I just got back here from work and I received a belittling remark from someone in this household. Why do people feel the need to put someone down so much, that they feel a criticized child. I’m the adult child.
When that happens to me, I feel very angry inside. I feel worthless and the other person has control over me. This is another reason I got a divorce and that I moved to Maine. I have to self control myself and calm my humiliation. I’m so thankful that I don’t strike back. But the hurt lingers for awhile.

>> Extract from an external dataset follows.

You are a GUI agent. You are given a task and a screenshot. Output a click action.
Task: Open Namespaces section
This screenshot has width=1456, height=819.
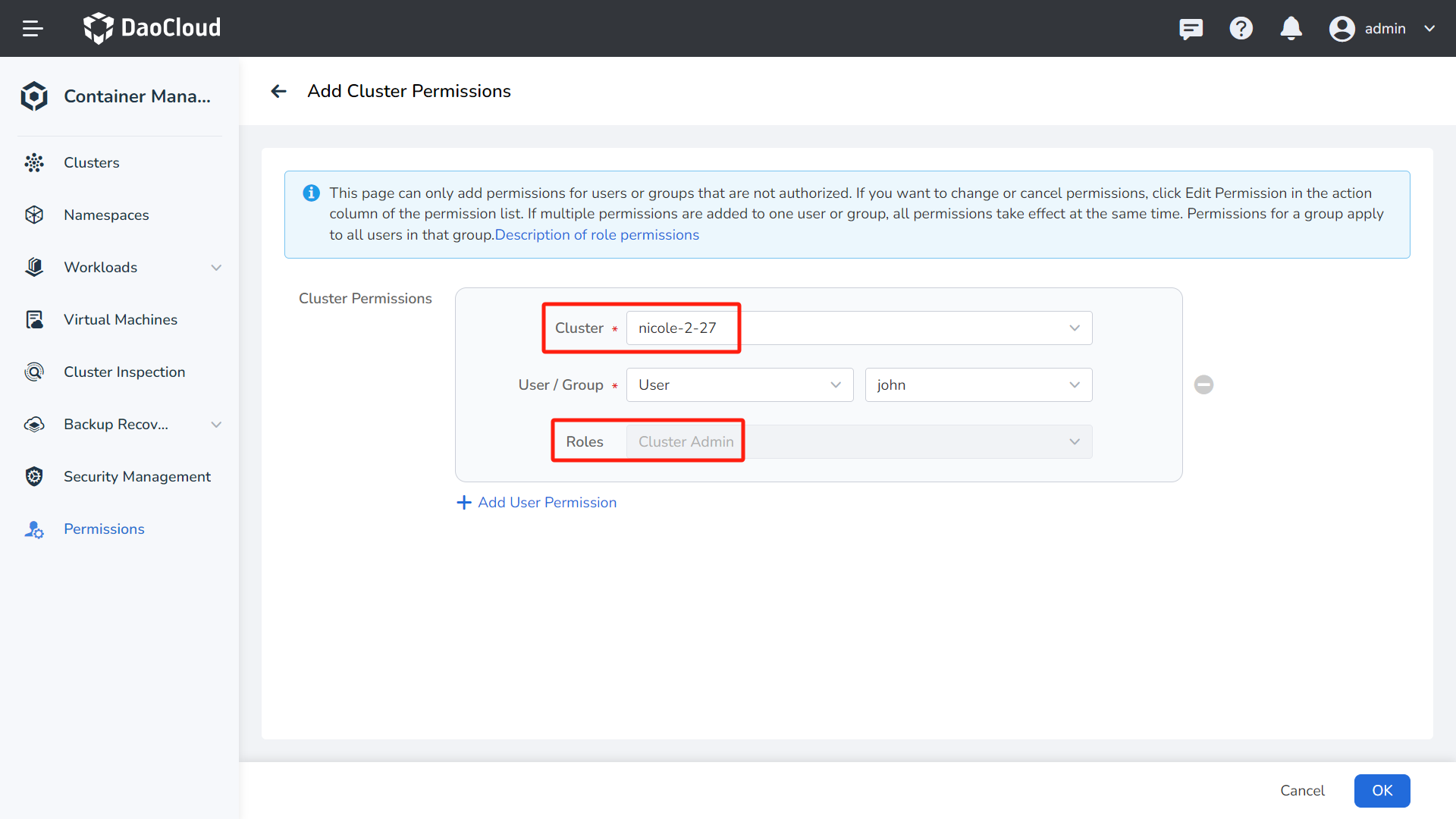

That is a behavior that I will not engage in. It’s cruel and a form of punishing the other person for some reason. The reason I was given, is unacceptable to me. It’s like bullying someone and making them a scapegoat for their problems. It’s the wrong way to treat anyone. I was belittled in class today, by a teenager. I was taking her abuse, until I said, that’s enough to myself. I told her as she walked out with a CST, I don’t have to take that from her. Later, I wrote the referral. I noticed the looks of the other students, when she was belittling me. They made me think about my self worth as a person.
I believe in the power of words, on paper, spoken, or texted, even in a blog! Unfortunately, there are folks that feel the need to hurt and belittle others. I hate that game, because it uses verbal and emotional abuse. Of which, I’ve been a victim. I’ve chosen to speak
Up for myself and others. It’s unhealthy not to.